Published 09/17/2012, 06:55 AM
Updated 05/14/2017, 06:45 AM

After reaching a new all-time high of €1,365 per troy ounce last week, the price of gold looks ready to celebrate the new “unlimited” fashion at the ECB with some healthy action of its own. Expect the following months to be very exciting. The temptation to print is just too strong, the old school bundesbankers stepped out and those left behind are more than happy to sound tough in press conferences, but still accommodate the politicians with easy money. The truth is that without free, unlimited money, they would actually have to make hard choices. Imagine that! The horrifying thought of having to choose between ice-cream and chocolate cake, instead of simply having both, is simply unconceivable.

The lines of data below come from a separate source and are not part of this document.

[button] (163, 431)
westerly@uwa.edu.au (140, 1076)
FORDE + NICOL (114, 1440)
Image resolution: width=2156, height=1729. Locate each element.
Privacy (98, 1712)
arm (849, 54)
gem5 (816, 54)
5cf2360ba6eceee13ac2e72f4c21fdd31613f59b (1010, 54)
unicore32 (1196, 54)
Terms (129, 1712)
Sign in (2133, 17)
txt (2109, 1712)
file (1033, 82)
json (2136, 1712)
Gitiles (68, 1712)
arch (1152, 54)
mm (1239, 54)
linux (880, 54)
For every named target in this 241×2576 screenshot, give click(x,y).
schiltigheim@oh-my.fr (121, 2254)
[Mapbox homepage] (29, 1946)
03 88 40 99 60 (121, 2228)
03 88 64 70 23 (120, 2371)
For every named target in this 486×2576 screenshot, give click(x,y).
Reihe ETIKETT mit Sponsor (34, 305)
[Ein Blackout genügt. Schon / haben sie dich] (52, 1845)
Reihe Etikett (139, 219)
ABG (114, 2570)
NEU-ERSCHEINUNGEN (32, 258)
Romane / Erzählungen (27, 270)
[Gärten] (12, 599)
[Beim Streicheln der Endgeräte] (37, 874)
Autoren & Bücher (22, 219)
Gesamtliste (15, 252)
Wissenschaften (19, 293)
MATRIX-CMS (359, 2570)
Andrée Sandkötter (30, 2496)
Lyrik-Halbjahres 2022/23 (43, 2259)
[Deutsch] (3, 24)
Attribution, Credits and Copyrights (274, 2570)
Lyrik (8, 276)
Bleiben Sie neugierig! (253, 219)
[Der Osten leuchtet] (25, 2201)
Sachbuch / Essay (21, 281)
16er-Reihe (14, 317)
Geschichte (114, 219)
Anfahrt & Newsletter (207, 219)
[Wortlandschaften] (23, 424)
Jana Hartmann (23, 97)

The idea that some banks should be allowed to fail is simply not countenanced. It is true that when a non-banking company fails, the assets and people don’t disappear: the assets will find new owners and the workers new jobs. It might take some time, it might be traumatic and some value will be lost along the way, but eventually resources, if the market is allowed to clear and the price mechanism is allowed to work, will find productive and valuable employment.

House Of Cards
Fractional reserve banks are different; they have been given the legal privilege to create money out of thin air, to operate a legally sanctioned ponzi scheme and, therefore, when they go bust, not only does the money evaporate, but the fraud is exposed and the nature of the system is revealed. Confidence vanishes and the whole house of cards could come tumbling down.

Confidence Is Irrelevant
Of course this danger does not exist for full reserve banks. When all your deposits are backed 100% by gold in the vault and the ownership of that gold is in your name --not the bank’s -- and this is verified by trusted third parties, confidence is irrelevant. It’s that simple. The Bank of Amsterdam, which operated on a full reserve standard for over 150 years, survived wars, invasions, revolutions, plagues and political upheaval.

Today’s banking system, operating with a money multiplier sometimes reaching triple digits and reserve ratios so low that even a small outflow of deposits forces the bank to run to the central bank for help, are so inherently unstable that unless a constant, unlimited inflow of new, fresh money continues to be pumped into the system, they will all collapse. As Jim Rickards puts it, “There is so much snow on the side of the mountain that any one additional snowdrop can precipitate the avalanche”.

Better find a refuge while there’s still time.